◆ Work required
Search the listing below for the word "more" and copy each line where it appears.

◆ Raw data
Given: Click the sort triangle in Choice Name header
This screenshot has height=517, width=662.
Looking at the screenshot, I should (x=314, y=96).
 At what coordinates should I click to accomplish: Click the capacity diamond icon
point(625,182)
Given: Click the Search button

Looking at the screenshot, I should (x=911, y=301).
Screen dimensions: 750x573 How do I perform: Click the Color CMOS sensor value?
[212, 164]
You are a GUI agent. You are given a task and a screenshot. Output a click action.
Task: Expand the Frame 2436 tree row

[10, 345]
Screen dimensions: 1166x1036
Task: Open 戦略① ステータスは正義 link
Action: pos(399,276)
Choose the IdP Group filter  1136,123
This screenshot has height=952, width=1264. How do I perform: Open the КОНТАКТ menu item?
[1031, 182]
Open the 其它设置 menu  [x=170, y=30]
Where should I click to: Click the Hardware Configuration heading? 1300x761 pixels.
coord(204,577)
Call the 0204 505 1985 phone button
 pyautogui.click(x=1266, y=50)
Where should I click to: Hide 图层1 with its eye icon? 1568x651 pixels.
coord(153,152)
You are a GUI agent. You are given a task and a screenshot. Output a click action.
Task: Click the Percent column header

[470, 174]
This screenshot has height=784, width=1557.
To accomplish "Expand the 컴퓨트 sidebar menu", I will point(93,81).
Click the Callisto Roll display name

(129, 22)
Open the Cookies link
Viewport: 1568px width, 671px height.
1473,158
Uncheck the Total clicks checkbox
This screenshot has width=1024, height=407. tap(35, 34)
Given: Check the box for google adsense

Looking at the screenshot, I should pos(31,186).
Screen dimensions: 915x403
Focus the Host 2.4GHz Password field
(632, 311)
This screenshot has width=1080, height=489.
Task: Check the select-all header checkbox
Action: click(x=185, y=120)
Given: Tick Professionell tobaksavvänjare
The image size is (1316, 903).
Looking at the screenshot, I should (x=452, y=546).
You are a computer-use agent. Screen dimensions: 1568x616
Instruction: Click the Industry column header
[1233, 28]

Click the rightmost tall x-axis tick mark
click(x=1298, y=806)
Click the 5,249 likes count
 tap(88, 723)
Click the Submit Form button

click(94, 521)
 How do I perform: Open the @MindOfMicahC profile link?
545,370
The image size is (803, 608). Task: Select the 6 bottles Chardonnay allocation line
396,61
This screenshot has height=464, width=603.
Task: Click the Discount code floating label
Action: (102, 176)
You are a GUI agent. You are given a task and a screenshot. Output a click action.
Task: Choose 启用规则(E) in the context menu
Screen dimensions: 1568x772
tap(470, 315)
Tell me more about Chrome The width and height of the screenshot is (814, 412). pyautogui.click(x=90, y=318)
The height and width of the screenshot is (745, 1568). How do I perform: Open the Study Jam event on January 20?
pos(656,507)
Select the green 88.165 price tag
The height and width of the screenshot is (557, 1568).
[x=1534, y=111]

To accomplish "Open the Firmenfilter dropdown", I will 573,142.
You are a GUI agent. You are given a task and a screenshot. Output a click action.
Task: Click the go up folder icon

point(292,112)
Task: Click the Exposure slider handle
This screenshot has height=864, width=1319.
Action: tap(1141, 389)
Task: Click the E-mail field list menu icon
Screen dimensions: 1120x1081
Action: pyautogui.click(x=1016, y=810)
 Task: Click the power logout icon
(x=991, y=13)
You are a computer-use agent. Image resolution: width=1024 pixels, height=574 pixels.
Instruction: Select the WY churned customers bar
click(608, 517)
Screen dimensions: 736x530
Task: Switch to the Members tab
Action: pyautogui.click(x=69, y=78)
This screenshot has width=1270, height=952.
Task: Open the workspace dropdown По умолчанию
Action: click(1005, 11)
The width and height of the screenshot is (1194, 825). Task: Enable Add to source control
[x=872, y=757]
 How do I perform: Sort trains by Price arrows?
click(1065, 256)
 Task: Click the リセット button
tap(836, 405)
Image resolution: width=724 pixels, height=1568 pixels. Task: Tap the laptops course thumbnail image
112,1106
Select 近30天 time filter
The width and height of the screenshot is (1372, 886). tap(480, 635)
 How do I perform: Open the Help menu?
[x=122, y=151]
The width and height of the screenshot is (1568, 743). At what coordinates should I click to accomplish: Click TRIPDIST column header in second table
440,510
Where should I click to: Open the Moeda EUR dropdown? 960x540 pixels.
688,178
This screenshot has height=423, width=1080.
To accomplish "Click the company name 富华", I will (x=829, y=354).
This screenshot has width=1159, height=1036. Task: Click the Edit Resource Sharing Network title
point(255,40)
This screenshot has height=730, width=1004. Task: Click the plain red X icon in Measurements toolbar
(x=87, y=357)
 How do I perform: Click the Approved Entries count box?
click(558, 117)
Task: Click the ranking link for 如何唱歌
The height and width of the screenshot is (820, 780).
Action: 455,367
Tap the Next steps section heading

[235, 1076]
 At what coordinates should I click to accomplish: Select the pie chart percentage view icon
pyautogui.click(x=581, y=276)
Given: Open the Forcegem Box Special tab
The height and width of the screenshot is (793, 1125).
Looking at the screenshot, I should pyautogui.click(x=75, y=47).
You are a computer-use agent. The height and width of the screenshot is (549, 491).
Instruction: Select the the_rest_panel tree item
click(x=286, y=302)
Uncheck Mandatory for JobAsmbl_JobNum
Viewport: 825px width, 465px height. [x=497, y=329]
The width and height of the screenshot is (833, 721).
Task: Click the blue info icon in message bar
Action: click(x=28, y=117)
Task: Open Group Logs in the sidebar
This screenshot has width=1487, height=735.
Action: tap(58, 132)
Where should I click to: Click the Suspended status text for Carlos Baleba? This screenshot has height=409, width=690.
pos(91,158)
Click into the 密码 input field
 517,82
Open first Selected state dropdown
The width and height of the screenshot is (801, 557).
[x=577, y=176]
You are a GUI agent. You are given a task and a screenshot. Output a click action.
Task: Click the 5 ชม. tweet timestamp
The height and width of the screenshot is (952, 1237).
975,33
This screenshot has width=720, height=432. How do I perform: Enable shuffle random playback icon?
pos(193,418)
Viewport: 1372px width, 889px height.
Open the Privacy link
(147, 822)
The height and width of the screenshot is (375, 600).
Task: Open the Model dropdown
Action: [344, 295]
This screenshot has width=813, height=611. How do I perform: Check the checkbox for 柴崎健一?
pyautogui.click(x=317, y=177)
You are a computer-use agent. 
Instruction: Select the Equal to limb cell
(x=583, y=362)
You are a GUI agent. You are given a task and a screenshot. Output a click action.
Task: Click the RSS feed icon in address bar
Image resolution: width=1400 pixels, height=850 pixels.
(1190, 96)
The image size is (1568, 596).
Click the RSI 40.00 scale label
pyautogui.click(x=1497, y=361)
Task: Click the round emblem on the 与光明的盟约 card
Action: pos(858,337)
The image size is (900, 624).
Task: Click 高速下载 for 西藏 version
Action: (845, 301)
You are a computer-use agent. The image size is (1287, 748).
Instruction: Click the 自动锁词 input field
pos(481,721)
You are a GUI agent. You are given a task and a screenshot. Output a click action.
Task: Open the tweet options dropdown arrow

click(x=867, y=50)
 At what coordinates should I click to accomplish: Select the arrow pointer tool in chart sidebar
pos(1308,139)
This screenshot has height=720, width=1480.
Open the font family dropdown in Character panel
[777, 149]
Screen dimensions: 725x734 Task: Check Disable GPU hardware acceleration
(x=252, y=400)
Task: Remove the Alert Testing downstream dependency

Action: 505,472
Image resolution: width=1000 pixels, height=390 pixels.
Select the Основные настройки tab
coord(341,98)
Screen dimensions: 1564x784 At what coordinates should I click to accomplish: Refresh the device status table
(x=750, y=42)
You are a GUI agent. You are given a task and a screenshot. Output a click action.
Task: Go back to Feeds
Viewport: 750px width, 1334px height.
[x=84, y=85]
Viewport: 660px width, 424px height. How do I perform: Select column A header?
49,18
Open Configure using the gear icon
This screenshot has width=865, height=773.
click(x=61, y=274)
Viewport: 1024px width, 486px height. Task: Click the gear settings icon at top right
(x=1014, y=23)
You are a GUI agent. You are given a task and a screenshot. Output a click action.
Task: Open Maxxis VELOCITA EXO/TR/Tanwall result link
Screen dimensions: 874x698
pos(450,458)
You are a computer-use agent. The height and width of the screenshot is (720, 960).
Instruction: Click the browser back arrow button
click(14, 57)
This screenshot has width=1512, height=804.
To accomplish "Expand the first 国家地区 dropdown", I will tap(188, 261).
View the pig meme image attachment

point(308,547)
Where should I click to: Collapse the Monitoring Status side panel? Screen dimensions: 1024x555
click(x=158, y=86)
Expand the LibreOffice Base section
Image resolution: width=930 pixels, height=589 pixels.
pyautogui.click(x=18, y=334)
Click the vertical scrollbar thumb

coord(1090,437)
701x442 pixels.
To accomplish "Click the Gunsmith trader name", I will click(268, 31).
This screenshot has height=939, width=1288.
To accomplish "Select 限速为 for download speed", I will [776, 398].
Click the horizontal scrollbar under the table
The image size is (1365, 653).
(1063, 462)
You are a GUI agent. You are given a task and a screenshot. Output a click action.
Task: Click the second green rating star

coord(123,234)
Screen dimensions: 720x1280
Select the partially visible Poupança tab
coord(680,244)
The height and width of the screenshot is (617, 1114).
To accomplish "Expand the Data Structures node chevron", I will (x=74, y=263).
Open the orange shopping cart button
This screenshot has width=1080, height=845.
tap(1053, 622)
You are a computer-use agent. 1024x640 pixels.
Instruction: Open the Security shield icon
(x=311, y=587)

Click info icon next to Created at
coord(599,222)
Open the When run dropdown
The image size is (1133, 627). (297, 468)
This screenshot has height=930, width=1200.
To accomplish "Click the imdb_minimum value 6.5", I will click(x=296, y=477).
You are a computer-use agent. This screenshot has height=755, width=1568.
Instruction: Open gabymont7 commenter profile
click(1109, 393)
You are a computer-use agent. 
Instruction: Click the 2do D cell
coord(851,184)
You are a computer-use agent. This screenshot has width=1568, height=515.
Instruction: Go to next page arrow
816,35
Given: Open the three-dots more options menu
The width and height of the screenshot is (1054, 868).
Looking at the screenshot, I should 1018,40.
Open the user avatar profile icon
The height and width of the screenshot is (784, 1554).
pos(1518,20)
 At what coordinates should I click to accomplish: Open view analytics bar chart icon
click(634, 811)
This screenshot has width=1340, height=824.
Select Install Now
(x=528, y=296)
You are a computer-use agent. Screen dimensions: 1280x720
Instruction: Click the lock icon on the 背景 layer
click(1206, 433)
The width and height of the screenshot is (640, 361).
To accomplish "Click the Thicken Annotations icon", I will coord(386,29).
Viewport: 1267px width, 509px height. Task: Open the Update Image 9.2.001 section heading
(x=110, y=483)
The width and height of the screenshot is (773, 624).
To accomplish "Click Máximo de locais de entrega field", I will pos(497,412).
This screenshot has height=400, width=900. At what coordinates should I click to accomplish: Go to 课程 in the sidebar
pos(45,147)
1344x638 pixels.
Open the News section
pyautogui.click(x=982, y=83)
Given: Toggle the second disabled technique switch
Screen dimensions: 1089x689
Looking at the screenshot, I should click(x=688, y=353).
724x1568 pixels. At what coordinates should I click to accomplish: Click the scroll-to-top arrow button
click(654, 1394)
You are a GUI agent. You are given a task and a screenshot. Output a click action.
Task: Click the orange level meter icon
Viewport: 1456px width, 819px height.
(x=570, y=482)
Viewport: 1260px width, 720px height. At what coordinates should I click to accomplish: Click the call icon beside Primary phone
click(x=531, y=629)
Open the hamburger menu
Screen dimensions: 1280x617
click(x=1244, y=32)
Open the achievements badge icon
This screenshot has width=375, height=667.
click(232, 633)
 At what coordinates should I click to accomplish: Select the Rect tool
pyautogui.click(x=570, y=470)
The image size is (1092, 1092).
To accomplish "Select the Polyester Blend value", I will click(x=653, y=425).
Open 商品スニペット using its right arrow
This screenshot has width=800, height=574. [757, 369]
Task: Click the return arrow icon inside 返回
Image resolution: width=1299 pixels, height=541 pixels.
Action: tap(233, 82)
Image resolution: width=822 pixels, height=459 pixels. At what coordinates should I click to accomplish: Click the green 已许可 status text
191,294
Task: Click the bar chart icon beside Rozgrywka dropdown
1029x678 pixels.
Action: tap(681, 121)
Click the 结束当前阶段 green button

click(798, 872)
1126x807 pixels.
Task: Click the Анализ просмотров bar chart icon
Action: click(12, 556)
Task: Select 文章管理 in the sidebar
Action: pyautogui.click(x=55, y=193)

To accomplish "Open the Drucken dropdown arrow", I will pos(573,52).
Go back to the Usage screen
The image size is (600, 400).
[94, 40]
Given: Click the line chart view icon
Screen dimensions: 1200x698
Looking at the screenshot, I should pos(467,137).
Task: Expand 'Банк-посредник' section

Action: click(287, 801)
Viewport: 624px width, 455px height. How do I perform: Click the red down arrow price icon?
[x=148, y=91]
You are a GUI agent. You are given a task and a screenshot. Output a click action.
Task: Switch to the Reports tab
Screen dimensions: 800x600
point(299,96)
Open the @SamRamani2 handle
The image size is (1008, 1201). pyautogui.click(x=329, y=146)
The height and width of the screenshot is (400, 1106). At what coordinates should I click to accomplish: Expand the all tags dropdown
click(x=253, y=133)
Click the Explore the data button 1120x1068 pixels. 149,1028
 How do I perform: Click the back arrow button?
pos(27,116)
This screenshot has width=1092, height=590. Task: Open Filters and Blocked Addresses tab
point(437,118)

◆ Answer space
Tell me more about Chrome The width and height of the screenshot is (814, 412). pyautogui.click(x=90, y=318)
Given: Open the three-dots more options menu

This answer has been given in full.